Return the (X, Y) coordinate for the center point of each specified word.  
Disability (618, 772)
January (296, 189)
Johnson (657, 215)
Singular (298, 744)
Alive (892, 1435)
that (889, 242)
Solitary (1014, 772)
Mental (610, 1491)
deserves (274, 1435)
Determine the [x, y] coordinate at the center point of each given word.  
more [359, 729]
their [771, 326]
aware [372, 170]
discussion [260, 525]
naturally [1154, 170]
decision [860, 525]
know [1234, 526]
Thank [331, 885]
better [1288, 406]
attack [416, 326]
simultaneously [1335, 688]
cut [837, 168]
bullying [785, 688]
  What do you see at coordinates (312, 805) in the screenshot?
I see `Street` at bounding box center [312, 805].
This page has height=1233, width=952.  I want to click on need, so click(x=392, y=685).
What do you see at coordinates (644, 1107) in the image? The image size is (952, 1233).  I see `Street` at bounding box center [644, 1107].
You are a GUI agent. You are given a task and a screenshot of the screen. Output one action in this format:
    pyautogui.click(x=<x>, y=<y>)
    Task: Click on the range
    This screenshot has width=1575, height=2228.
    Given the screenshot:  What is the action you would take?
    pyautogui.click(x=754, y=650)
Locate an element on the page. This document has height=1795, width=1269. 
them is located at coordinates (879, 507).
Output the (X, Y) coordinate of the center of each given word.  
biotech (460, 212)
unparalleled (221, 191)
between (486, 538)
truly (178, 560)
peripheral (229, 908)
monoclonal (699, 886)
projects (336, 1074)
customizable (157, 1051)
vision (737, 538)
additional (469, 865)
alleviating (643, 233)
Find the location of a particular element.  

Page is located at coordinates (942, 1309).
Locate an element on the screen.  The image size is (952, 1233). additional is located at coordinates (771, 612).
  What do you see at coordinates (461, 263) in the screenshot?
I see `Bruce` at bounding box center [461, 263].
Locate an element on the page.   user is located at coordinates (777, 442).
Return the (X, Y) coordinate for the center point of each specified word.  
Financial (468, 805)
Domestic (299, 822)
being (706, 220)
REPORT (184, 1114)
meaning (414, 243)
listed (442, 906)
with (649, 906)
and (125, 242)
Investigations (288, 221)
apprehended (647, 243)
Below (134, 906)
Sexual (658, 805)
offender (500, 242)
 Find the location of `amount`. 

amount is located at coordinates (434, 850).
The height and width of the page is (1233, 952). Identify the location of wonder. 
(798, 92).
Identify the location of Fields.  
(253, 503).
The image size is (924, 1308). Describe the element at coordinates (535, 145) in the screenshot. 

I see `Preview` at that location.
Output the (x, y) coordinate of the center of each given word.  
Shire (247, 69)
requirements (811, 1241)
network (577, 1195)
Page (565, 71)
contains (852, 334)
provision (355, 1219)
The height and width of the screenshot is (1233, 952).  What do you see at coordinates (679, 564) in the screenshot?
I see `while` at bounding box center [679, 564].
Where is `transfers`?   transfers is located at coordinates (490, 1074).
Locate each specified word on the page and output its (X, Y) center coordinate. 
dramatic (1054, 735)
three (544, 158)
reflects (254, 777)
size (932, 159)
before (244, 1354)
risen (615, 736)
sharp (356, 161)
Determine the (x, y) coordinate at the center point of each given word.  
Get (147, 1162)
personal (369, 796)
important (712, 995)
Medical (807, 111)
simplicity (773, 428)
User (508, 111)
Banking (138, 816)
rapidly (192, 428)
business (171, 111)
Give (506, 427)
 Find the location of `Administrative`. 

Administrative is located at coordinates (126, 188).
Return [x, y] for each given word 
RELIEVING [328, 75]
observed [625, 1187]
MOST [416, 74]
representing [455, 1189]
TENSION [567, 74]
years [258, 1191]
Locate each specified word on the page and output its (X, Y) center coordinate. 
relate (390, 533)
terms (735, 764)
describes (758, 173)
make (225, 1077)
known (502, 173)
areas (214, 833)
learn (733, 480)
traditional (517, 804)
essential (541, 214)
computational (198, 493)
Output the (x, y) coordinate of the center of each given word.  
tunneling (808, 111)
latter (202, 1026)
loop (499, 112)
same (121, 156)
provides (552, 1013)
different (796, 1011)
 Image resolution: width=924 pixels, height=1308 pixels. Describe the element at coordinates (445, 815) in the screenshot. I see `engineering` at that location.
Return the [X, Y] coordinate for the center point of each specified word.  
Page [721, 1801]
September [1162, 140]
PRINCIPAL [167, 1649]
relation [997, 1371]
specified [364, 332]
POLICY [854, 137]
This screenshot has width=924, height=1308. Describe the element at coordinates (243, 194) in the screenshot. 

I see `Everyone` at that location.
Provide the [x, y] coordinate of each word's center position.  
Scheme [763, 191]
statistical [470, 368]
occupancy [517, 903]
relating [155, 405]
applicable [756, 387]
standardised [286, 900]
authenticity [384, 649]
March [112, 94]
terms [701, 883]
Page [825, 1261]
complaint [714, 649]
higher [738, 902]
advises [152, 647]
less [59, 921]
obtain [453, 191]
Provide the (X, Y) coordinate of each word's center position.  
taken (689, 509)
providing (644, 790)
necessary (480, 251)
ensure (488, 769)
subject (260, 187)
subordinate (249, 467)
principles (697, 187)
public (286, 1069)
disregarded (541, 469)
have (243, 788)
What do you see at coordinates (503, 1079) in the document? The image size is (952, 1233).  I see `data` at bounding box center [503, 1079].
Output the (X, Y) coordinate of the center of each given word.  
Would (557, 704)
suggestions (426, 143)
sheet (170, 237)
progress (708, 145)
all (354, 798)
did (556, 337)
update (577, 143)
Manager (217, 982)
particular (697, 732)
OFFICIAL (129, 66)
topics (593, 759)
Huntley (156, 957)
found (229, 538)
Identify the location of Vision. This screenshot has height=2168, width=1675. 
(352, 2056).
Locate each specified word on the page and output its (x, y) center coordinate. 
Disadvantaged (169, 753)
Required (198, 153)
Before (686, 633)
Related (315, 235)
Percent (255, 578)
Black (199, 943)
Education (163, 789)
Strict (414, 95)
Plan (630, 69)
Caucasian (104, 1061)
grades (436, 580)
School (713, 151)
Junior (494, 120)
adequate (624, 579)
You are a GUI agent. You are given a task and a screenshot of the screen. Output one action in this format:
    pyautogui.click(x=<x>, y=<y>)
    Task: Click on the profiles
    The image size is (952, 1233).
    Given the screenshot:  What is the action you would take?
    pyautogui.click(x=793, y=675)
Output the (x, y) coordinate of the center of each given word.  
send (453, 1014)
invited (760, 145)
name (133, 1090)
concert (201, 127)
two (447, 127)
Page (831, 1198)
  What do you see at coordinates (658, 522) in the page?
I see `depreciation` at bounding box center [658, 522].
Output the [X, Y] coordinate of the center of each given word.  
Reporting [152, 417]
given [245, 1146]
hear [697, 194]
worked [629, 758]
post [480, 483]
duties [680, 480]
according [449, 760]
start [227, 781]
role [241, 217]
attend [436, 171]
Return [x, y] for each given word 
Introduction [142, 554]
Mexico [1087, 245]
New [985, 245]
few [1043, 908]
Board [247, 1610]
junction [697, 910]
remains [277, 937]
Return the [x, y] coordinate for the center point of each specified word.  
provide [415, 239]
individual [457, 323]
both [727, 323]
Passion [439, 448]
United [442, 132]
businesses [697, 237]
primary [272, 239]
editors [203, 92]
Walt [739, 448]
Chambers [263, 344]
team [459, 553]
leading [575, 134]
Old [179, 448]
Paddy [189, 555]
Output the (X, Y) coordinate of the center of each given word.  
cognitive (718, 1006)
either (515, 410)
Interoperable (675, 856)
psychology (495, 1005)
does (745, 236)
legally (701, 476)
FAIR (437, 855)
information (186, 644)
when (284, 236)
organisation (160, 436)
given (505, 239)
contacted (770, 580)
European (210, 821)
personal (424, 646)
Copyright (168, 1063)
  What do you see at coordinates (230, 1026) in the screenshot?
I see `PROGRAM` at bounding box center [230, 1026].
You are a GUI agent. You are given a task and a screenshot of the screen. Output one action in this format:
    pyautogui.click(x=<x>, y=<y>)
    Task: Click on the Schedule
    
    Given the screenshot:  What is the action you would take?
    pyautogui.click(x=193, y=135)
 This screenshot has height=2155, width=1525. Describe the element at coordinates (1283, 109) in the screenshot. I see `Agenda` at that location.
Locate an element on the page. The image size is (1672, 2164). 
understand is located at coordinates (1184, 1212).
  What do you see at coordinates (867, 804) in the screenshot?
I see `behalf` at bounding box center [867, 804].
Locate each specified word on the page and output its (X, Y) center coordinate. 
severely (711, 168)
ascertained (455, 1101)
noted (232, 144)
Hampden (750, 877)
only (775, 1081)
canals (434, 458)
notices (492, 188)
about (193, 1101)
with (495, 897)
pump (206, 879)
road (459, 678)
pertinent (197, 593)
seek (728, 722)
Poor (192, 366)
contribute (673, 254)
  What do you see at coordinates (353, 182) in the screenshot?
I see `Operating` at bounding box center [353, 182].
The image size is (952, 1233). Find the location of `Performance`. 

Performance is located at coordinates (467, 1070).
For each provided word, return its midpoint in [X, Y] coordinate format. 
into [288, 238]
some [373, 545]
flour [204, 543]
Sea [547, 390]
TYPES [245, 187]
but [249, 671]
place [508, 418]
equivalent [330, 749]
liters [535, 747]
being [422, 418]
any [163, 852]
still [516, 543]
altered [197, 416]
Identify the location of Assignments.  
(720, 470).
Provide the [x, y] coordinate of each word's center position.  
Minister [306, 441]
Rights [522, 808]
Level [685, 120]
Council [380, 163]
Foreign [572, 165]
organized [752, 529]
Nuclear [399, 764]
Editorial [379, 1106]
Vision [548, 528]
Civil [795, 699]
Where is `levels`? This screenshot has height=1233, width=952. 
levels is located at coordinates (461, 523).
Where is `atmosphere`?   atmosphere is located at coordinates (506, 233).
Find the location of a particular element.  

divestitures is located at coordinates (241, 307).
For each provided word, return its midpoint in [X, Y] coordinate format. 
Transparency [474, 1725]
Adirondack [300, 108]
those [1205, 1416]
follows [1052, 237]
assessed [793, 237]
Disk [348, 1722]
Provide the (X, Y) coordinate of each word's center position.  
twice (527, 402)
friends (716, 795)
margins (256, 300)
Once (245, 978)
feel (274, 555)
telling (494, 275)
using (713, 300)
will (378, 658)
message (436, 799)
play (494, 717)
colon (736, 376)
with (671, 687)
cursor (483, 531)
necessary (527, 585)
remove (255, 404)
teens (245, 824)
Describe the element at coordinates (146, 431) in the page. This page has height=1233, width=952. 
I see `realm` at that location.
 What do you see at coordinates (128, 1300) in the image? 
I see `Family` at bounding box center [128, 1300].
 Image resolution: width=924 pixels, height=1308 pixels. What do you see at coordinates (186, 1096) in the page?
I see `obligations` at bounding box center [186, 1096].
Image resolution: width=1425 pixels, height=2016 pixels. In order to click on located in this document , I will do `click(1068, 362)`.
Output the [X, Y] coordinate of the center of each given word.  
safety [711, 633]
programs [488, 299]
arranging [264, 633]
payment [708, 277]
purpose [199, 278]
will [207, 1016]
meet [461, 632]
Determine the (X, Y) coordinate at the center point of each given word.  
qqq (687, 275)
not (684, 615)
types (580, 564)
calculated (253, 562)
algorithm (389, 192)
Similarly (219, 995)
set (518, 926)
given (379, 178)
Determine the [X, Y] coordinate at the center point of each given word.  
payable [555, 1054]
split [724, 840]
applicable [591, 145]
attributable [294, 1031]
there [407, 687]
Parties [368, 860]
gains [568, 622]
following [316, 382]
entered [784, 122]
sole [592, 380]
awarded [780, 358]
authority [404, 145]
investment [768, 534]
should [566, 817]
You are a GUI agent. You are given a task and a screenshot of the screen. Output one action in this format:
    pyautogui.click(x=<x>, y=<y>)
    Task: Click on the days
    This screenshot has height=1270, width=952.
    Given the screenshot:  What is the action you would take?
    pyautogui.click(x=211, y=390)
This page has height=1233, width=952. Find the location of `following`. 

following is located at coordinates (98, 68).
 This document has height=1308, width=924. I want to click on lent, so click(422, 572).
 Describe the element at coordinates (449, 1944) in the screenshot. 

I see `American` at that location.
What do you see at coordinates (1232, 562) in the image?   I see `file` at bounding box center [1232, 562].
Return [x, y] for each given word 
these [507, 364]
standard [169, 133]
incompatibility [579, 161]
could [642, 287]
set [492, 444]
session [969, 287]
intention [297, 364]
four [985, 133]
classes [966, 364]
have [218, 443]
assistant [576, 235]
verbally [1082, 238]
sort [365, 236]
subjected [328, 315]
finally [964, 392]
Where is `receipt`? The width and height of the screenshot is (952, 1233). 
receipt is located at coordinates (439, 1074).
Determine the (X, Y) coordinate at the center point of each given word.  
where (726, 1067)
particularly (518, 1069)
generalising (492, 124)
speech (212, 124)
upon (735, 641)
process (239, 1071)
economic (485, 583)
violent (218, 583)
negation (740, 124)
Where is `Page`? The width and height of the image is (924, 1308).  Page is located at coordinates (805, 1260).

———

Problem
Render the stretch of rows above, from the line containing "name (133, 1090)" through the line containing "remains [277, 937]", as a JSON list of strings. Use one string per line, and leave out any blank lines.

Solution
[
  "name (133, 1090)",
  "concert (201, 127)",
  "two (447, 127)",
  "Page (831, 1198)",
  "  What do you see at coordinates (658, 522) in the page?",
  "I see `depreciation` at bounding box center [658, 522].",
  "Output the [X, Y] coordinate of the center of each given word.  ",
  "Reporting [152, 417]",
  "given [245, 1146]",
  "hear [697, 194]",
  "worked [629, 758]",
  "post [480, 483]",
  "duties [680, 480]",
  "according [449, 760]",
  "start [227, 781]",
  "role [241, 217]",
  "attend [436, 171]",
  "Return [x, y] for each given word ",
  "Introduction [142, 554]",
  "Mexico [1087, 245]",
  "New [985, 245]",
  "few [1043, 908]",
  "Board [247, 1610]",
  "junction [697, 910]",
  "remains [277, 937]"
]